### Exercise prompt
The response must reproduce exactly every line of the material below holding the word "Viewport".

### Stored data
BEGIN

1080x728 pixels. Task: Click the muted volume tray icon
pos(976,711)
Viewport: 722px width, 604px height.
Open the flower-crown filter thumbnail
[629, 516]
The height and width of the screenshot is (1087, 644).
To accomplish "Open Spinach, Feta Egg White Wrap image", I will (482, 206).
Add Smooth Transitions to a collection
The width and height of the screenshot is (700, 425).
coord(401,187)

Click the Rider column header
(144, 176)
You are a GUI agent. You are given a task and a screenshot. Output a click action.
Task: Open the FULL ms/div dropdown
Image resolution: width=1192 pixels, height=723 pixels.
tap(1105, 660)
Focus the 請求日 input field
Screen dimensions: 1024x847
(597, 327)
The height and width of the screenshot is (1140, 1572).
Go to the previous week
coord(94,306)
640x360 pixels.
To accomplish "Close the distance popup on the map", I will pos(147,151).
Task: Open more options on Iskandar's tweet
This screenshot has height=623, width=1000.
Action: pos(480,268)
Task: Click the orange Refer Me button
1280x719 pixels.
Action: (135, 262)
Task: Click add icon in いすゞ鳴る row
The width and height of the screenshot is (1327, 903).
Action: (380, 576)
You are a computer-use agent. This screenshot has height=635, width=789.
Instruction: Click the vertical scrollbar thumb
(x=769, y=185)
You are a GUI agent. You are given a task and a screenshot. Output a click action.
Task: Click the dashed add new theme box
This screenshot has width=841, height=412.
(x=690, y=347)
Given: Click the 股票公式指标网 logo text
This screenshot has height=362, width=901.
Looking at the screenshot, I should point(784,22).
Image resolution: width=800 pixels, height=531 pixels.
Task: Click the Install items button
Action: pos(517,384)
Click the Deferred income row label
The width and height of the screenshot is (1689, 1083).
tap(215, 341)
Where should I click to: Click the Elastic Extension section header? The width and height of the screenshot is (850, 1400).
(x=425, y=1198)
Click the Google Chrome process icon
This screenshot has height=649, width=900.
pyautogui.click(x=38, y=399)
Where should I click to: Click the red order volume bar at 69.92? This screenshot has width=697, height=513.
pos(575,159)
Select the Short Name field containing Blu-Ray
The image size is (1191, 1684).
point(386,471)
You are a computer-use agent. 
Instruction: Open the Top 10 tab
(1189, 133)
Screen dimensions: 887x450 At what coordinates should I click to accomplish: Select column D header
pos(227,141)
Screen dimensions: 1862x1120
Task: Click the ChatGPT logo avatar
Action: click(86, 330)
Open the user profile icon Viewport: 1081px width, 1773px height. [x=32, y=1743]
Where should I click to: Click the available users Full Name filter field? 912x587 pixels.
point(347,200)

END

### Output for this exercise
Viewport: 722px width, 604px height.
Open the user profile icon Viewport: 1081px width, 1773px height. [x=32, y=1743]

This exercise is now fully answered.